The hacking of Sony Pictures Entertainment was undoubtedly the data security story of 2014. It eclipsed the year’s earlier breaches, which were more traditionally focused on payment card data from retailers. However, whilst the media and commentators still focus on the perpetrators, appropriate responses and implications for international diplomacy, the Sony hack must also serve as a wake-up call for database administrators and developers everywhere.
The hackers of Sony obtained a wealth of hugely sensitive company and employee data, including records of controversial email exchanges between top executives. The implications for Hollywood celebrities may be a few bruised egos and a glut of material for the gossip columns, but for Sony this could significantly harm their position in future contract negotiations and deals. The immediate costs of the breach alone are estimated to be in excess of $100 million. The lesson is that information does not have to include credit card numbers to be valuable to hackers.

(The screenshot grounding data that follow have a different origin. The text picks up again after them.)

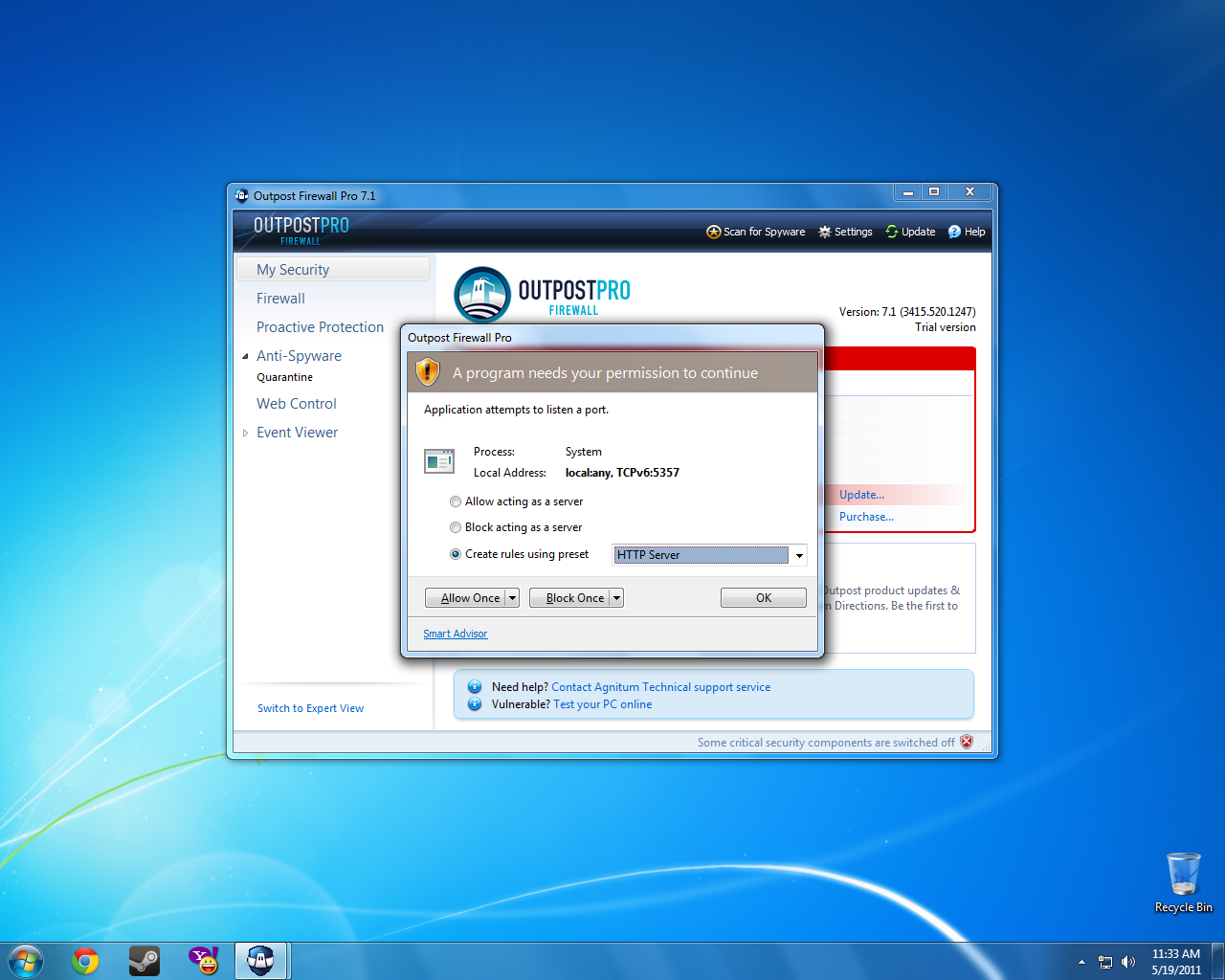The height and width of the screenshot is (980, 1225).
Task: Click the Scan for Spyware icon
Action: point(713,232)
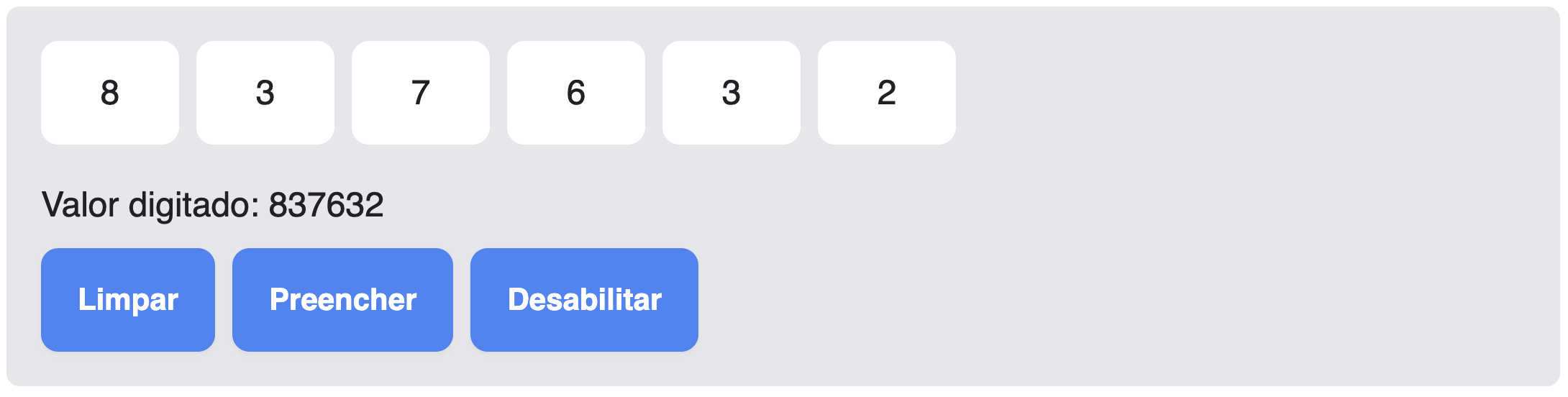The height and width of the screenshot is (397, 1568).
Task: Select the fifth digit box showing 3
Action: click(x=731, y=93)
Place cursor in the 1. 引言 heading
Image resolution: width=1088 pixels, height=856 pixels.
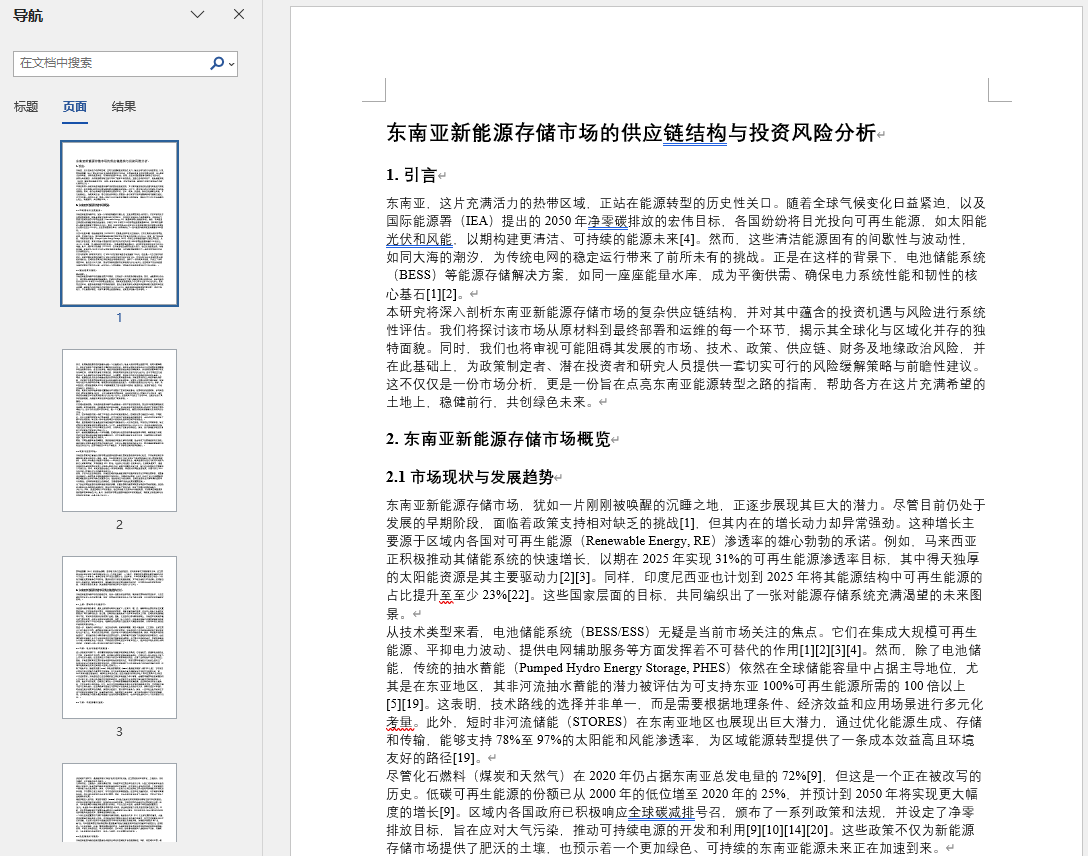tap(411, 175)
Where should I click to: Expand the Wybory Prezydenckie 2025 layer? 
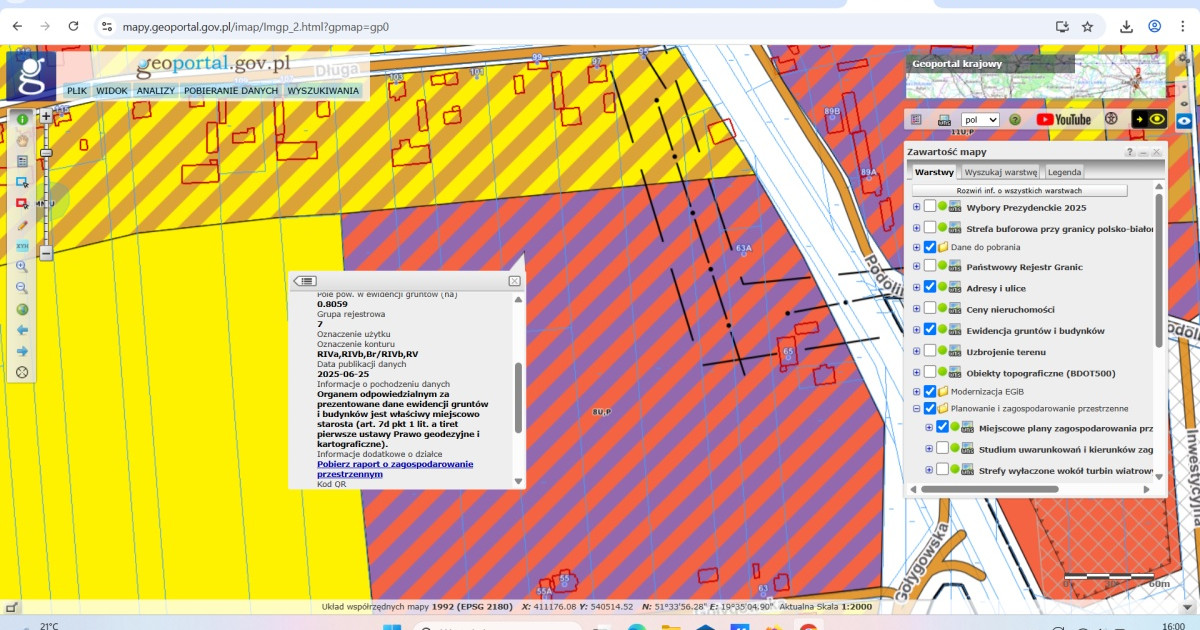pyautogui.click(x=916, y=207)
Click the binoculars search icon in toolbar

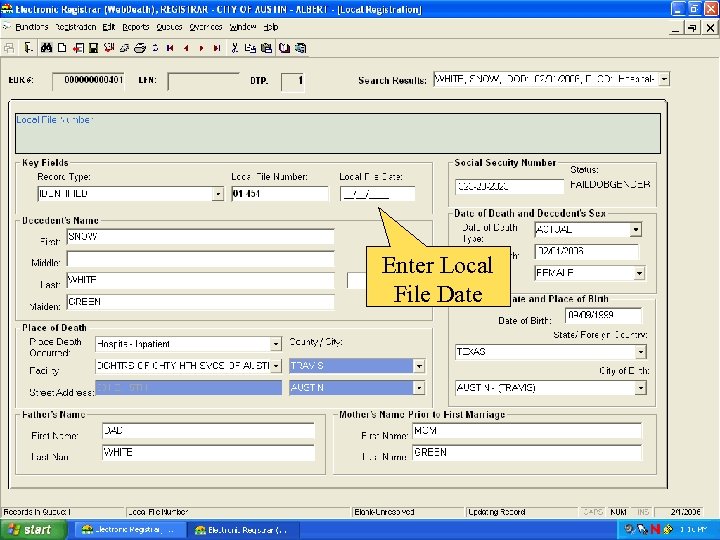tap(46, 47)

Databases and servers can contain huge amounts of information that may not be financially valuable in itself, but could be hugely valuable to others.
Many executives are still struggling to comprehend the massive risks associated with cyber security because they simply don’t realise what’s at stake. They consistently underestimate the value of the information stored on their databases and the consequences of a breach. Whilst payment card data is still targeted, it’s been estimated that almost 50% of data subject to attacks is now unrelated to payment cards. Instead, cyber criminals are targeting all kinds of data that could be sellable on the black market, or which could simply be used to embarrass or damage a company’s reputation.
This development, in effect, broadens the definition of sensitive, high-security data to an almost limitless degree. It also point towards a future in which information must be properly treated as an asset, alongside a company’s stock, property and finances. Leading data security experts agree that what’s needed now is a renewed focus on database and server security, and that this applies to all businesses regardless of their size or industry. This isn’t just a lesson for the IT department: executives and managers need to recognise the fundamental importance of data security to future of their businesses.